There is something to be said for George Osborne’s modus operandi – which is to set bold strokes, speak in public when he has to, but otherwise keep his head down.
It is an approach, however, which suits itself better to strategies of blinding clarity where the steps being taken will almost certainly lead, all things being equal, to the outcomes predicted for it.
However, even the most benign analysis of economic indicators at home and abroad – more bad news from the US yesterday – would suggest that is not the economic enivoronment in which the Chancellor finds himself.
Take the latest report from Markit, which analyses activity in the UK services, manufacturing and construction sectors, and which is now predicting growth in the second quarter of the year to be just 0.3 per cent, down even on the 0.5 per cent of the first quarter.
The purchasing managers at services companies reported that their businesses expanded in May at their slowest rate for three months. This follows a similar Markit survey in the manufacturing sector earlier in the week, leading the analyst to warn that the Bank of England may need once again to downgrade its growth forecasts.

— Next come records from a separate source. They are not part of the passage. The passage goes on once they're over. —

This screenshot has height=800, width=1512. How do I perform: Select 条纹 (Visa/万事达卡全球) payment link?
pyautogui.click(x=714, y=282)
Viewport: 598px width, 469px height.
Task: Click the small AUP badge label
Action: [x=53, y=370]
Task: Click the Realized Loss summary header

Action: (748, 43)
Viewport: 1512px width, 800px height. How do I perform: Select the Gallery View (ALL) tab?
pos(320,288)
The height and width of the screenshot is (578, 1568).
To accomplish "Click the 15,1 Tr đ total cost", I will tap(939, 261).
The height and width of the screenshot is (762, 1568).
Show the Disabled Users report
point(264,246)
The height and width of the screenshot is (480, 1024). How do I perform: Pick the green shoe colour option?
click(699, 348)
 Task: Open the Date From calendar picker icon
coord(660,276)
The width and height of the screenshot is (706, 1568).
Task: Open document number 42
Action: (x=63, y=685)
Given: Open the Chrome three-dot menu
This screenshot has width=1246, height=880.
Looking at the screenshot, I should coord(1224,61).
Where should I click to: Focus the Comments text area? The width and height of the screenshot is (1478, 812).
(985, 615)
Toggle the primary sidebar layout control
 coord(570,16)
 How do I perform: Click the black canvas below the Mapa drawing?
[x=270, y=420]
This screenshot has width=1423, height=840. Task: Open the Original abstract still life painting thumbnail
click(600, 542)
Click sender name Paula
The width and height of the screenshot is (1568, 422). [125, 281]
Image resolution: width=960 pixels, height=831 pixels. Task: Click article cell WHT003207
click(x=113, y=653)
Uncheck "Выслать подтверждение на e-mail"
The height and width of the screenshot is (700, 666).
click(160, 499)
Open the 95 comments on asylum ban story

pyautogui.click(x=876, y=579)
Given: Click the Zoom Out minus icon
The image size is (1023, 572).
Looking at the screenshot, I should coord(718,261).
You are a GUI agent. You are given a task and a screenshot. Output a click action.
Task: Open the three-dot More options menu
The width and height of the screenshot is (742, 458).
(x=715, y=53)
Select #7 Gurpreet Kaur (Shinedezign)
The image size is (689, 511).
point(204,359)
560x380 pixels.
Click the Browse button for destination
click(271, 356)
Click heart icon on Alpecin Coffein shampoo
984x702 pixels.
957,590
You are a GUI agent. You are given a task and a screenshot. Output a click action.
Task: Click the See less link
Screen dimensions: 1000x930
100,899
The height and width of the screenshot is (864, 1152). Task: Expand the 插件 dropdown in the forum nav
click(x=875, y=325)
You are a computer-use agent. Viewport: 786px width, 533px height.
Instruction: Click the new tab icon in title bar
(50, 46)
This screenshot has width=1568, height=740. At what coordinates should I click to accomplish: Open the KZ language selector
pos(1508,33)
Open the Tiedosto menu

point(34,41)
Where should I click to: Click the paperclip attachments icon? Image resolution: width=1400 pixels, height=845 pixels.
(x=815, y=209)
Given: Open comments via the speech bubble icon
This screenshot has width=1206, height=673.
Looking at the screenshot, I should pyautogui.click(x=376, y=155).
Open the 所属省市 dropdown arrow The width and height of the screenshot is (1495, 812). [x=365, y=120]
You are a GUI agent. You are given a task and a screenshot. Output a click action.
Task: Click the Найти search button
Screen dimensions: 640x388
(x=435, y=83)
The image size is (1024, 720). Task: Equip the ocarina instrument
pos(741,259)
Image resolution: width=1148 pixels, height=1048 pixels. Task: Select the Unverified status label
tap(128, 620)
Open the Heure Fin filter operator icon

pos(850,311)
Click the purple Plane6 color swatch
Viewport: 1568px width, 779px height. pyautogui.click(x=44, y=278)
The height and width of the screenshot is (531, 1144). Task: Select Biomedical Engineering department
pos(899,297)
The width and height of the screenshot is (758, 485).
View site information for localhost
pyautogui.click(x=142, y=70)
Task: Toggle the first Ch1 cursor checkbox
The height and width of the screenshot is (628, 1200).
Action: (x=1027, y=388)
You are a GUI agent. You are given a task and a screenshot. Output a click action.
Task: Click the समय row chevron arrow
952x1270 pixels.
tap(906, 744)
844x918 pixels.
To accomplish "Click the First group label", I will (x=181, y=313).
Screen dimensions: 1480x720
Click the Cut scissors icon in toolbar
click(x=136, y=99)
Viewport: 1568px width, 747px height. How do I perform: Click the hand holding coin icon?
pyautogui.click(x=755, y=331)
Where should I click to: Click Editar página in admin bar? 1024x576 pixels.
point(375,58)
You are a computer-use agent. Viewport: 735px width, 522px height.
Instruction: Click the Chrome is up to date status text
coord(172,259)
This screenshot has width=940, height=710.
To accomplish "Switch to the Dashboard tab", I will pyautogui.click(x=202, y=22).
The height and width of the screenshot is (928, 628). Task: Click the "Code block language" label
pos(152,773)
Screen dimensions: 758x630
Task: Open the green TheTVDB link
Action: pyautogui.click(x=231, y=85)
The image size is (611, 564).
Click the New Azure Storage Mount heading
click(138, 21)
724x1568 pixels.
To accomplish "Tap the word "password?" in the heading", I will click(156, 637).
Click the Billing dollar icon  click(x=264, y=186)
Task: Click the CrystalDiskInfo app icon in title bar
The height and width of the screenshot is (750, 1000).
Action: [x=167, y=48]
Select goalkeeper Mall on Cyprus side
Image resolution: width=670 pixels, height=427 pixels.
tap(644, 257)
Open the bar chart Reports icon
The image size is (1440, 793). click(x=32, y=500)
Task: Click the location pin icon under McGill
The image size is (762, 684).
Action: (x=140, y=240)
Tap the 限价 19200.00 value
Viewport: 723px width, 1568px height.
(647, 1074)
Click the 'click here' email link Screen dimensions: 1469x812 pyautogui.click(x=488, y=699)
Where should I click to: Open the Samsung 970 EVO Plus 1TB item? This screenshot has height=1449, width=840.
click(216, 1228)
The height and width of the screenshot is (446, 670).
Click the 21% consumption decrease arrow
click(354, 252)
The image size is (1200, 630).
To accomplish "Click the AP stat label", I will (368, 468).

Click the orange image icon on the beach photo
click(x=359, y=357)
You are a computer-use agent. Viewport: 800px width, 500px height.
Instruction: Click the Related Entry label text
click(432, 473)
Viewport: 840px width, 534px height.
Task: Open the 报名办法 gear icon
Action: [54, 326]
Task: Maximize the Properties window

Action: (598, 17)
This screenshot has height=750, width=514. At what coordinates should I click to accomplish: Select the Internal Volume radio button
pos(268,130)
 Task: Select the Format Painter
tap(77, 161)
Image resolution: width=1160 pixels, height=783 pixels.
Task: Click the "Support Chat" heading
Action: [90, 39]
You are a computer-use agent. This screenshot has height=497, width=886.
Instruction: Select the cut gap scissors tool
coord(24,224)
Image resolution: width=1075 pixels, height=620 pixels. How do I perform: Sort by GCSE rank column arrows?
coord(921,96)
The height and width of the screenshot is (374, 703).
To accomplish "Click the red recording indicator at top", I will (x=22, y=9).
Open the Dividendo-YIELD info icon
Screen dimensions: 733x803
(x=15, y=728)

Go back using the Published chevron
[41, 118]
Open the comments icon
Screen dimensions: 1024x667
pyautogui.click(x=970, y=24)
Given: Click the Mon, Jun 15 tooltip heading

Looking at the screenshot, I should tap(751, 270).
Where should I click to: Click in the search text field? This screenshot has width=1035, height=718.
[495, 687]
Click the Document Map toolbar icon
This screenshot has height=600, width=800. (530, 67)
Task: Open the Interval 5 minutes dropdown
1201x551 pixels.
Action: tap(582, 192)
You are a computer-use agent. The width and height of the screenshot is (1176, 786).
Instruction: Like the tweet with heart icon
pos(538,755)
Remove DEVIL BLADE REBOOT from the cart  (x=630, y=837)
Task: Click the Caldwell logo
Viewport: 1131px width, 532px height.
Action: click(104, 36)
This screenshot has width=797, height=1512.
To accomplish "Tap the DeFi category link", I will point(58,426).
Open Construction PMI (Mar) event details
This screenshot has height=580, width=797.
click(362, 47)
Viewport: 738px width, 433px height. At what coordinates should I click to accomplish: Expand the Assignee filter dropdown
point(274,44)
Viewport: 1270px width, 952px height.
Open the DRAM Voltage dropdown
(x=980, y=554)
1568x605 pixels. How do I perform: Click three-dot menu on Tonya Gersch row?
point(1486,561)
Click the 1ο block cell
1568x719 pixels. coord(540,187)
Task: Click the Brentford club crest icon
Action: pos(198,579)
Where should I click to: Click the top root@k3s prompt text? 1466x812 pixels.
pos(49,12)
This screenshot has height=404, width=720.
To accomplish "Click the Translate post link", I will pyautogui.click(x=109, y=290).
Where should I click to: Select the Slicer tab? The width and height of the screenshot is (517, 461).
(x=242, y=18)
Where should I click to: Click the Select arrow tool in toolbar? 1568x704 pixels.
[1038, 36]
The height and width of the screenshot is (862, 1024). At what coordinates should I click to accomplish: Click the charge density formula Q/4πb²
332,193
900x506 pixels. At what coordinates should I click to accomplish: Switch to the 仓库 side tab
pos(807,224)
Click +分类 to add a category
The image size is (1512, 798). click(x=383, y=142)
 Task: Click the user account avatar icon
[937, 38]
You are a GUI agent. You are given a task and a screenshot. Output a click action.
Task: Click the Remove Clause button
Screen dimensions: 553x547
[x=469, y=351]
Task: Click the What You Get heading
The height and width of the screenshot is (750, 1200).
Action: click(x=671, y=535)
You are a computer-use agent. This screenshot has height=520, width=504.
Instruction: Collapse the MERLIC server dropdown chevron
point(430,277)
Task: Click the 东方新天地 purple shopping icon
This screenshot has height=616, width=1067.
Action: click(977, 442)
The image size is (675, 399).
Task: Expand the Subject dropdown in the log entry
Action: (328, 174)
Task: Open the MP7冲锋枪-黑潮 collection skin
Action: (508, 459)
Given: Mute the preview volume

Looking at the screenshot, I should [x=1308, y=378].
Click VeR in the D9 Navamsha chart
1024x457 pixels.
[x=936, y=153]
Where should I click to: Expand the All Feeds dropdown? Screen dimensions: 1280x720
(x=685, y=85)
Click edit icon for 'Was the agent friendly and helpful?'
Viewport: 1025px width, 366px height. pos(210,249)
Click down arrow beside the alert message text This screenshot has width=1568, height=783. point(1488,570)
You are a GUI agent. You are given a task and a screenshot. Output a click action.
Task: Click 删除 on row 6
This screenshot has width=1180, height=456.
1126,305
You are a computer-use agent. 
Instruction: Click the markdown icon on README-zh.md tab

There was an interesting observation too in the report by The Office for National Statistics on construction orders, which showed a drop of almost a quarter during the first three months of the year, the sharpest fall since 1987. The companies hardest hit are explicit in stating that the fall is linked to the working through of cuts in public sector investment.
Of the many big holes at the heart of Osborne’s Plan A one of the biggest has been the assumption that the private sector will fill the jobs gap left by the public sector cuts. I have never heard Osborne, or anyone else, explain how that is to happen.
That might explain his relative silence. However, as one of the few genuinely powerful figures in the government, he is reaching the point where he either needs to step up his explanation efforts, or he needs to be dusting down Plan B.